Neflamapimod is an investigational drug that inhibits the intra-cellular enzyme p38MAP kinase alpha (p38a). P38a, which is expressed in neurons under conditions of stress and disease, plays a major role in inflammation-induced synaptic toxicity, leading to synaptic dysfunction.

It has been shown to be generally safe and well tolerated in Phase 1 and Phase 2 clinical trials involving more than 300 participants. 

The upcoming phase 2b study, designed to confirm the clinical findings from a recently published phase 2a clinical study of neflamapimod in DLB, is expected to enrol approximately 160 patients, randomised to receive neflamapimod 40mg or placebo three-times daily for 16 weeks.

Following the placebo-controlled portion of the study, all patients will be able to continue to be a part of the trial and receive neflamapimod on an open-label basis for 32 weeks.

The primary endpoint will be change in Clinical Dementia Rating Sum of Boxes (CDR-SB) and secondary endpoints will include changes in a cognitive test battery that assesses attention and executive function, the Timed Up and Go test that assesses functional mobility, and the Clinicians Global Impression of Change (CGIC). 

In addition, the study will measure neuropsychiatric outcomes and cognitive fluctuations, as well as EEG and a selection of biomarkers to assess changes in the disease process.

EIP Pharma CEO, John Alam, MD, commented: “We are grateful to the NIA that, based on the peer-review scientific evaluation of the project, they have awarded a grant that will fund the costs of a proof of concept trial for neflamapimod in patients with DLB. The outcome of this phase 2b study could allow us to confirm the positive findings from our phase 2a study and definitively demonstrate the potential for neflamapimod to treat patients suffering from the second most common dementia, DLB.

“There are currently no approved treatments for this rapidly progressing disease. Therefore, it is with a heightened sense of responsibility and urgency that we look forward to moving the study forward with the phase 2b study commencing within the next few months.”
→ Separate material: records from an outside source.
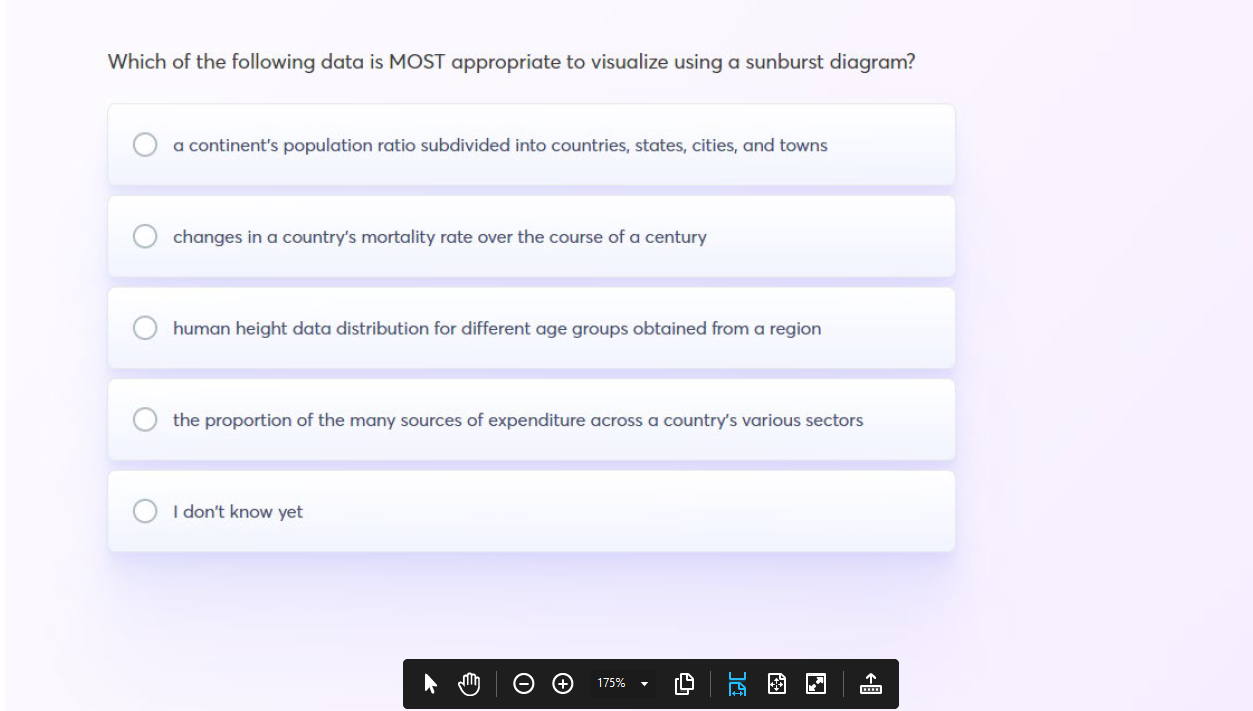This screenshot has height=711, width=1253.
Task: Zoom out using the minus icon
Action: 524,684
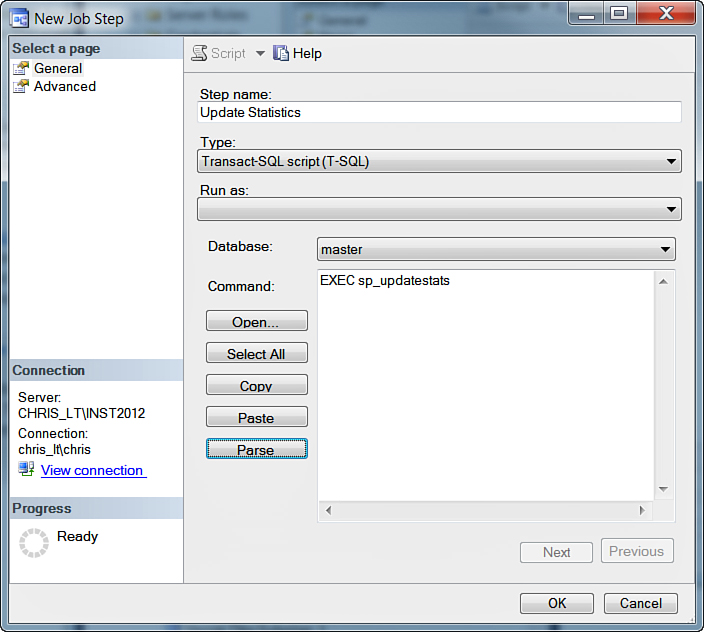Click the command box scroll-down arrow
Screen dimensions: 704x632
coord(663,489)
Dr James Galvin from the University of Miami, co-principal investigator for the study, added: “DLB is the second most common neurodegenerative dementia, after Alzheimer’s disease. There are no approved therapies for the treatment of the disease and standard of care does not alter the inevitable progression of the disease. Patients suffer from deficits in attention, cognition and gait function and these issues create an inordinate burden of care not only for the patients but also for the caregivers.

“To date, in animal models and in a phase 2a clinical trial of patients with DLB, neflamapimod has demonstrated the potential to treat the disease process in the basal forebrain cholinergic system, the area of the brain most prominently affected in patients with DLB. The NIA grant will fund a study that will be instrumental in fully understanding whether neflamapimod has the potential to become an important treatment for patients with DLB.”